* **Activity**:
Of all the entries below, only the lines from the one with "Given: Open the All hamburger menu" up to and including the one with "The width and height of the screenshot is (612, 375)." are to be duplicated exactly.

Stored items:
Segment Open

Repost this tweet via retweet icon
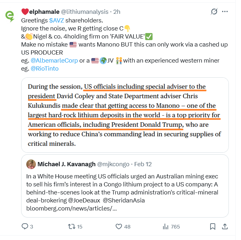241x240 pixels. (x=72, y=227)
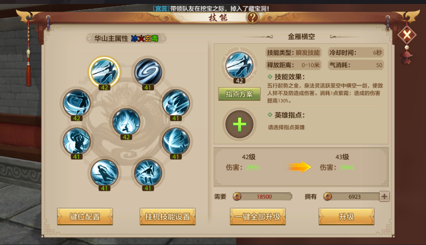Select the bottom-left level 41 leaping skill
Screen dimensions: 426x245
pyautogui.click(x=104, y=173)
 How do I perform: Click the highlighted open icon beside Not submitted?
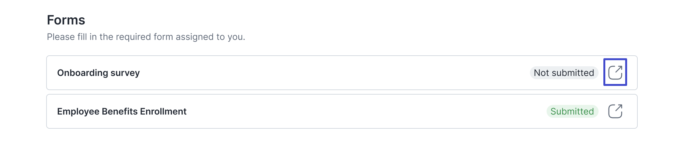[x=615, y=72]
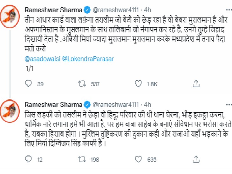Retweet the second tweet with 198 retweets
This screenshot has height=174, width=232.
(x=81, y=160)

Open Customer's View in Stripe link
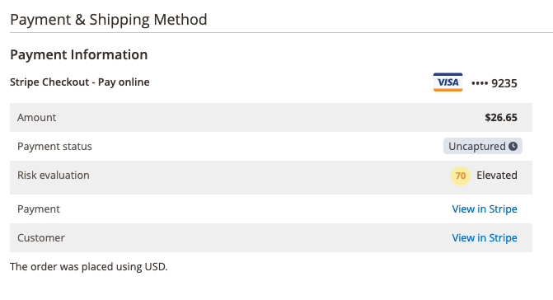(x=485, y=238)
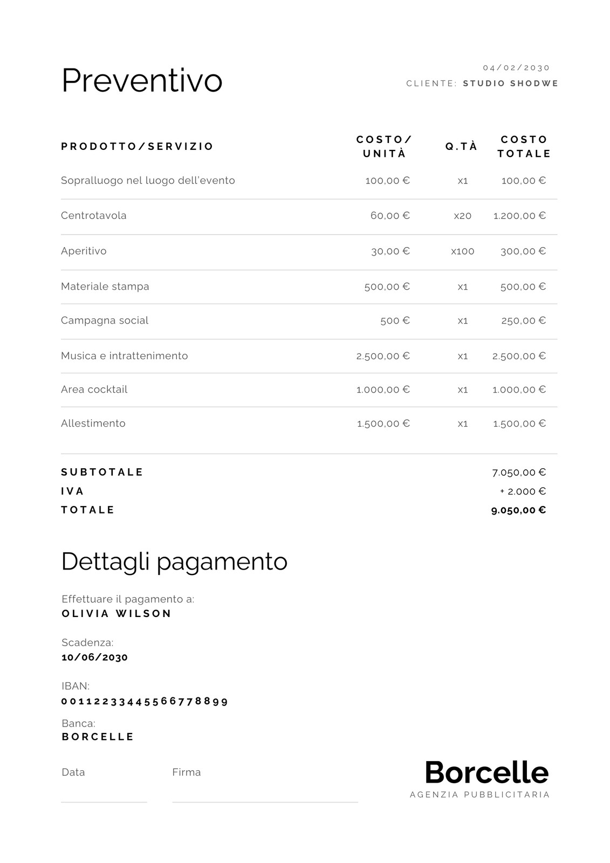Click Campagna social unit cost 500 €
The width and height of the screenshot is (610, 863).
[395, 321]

Segment Closed
Segment Open

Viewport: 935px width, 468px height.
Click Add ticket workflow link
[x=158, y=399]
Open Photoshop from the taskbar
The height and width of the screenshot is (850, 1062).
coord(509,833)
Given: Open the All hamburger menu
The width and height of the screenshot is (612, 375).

Segment Closed
Segment Open

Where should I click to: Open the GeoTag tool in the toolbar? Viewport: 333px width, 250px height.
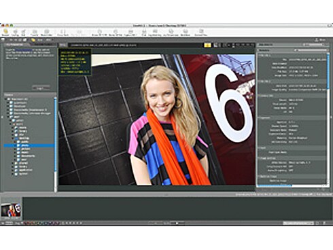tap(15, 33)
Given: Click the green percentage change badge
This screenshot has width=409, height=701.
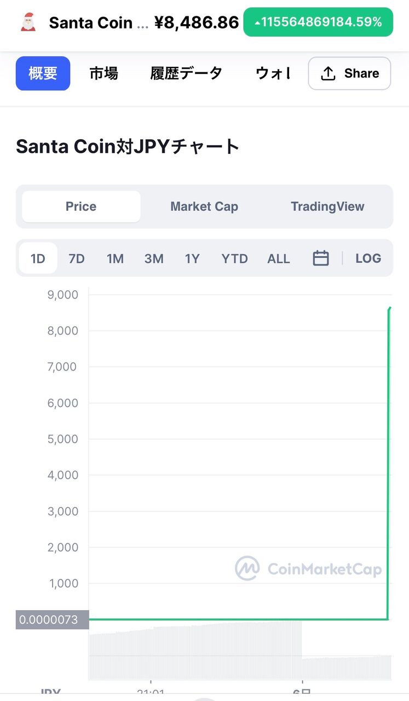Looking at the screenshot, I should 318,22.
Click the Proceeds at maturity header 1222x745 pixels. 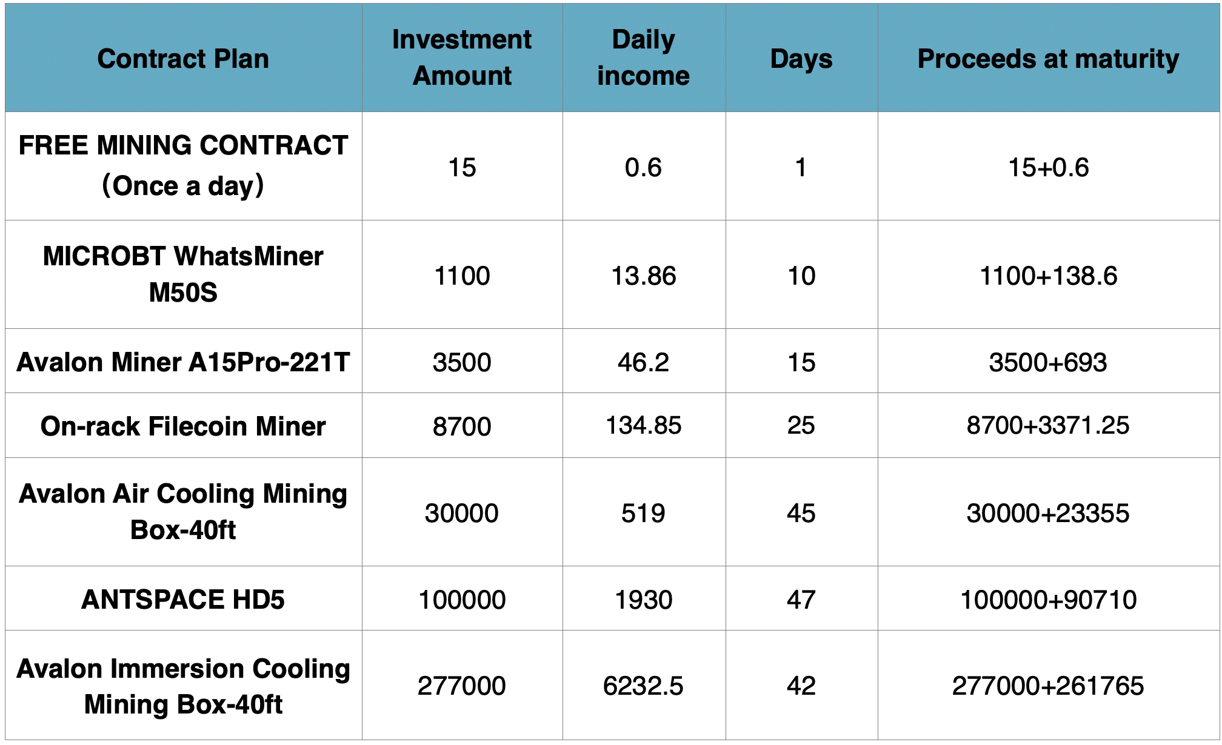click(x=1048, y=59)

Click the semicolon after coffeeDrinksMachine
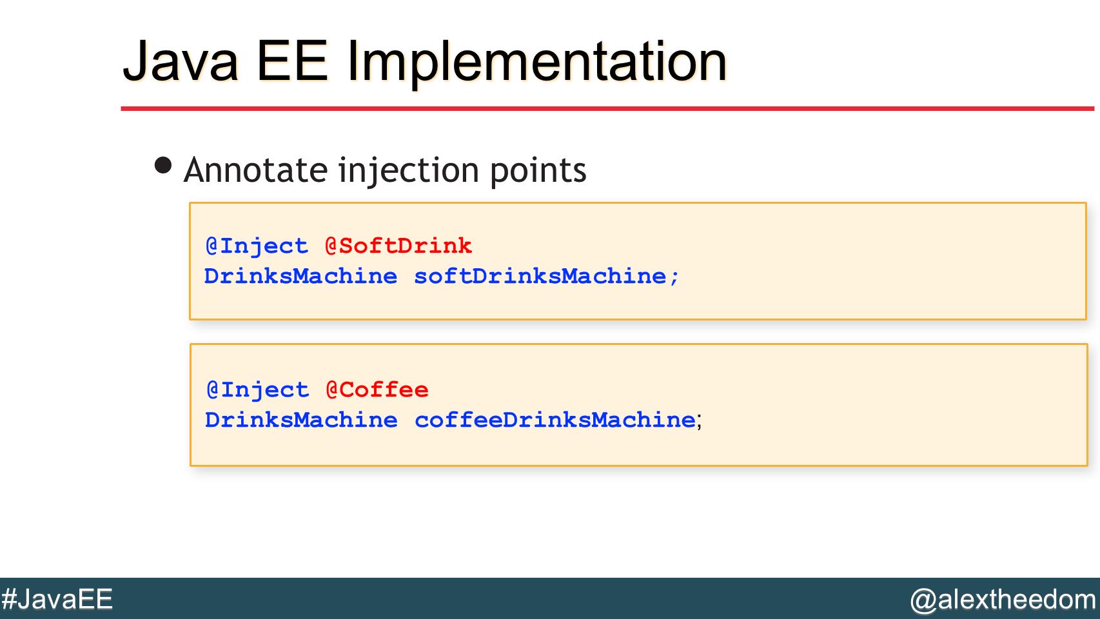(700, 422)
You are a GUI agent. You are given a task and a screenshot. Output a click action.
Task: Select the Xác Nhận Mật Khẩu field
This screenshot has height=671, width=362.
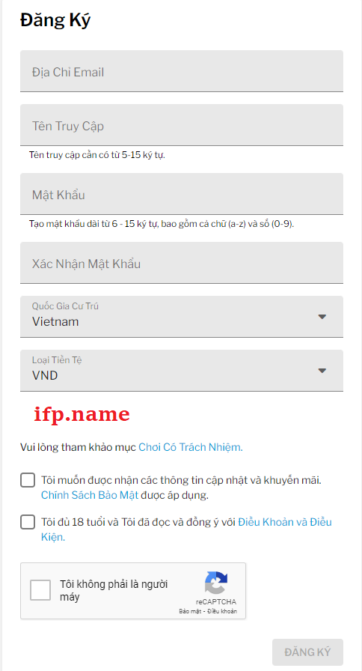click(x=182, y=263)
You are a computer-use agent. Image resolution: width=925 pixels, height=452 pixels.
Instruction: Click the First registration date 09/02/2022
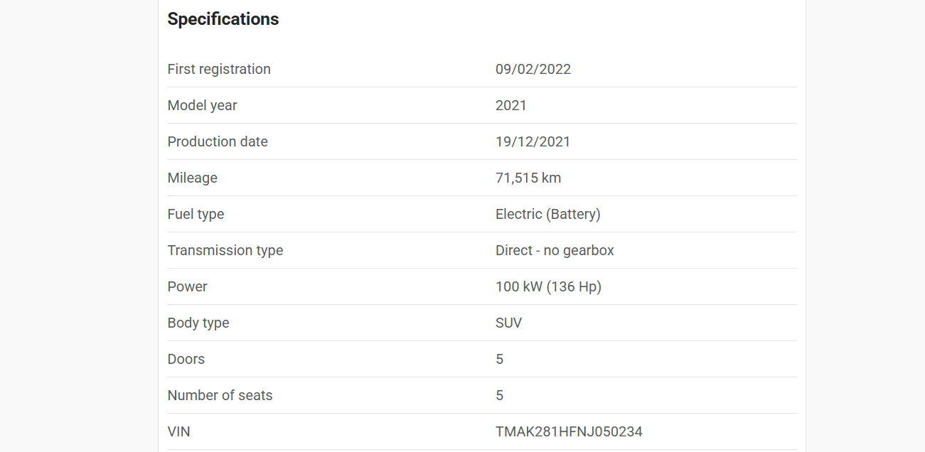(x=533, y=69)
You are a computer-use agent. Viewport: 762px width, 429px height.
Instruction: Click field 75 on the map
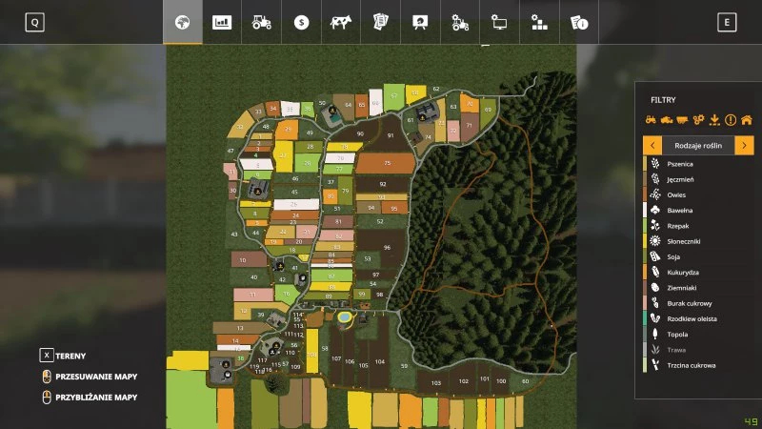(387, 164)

Segment Closed

* **Answer area**:
Given: Open the All hamburger menu
The width and height of the screenshot is (612, 375).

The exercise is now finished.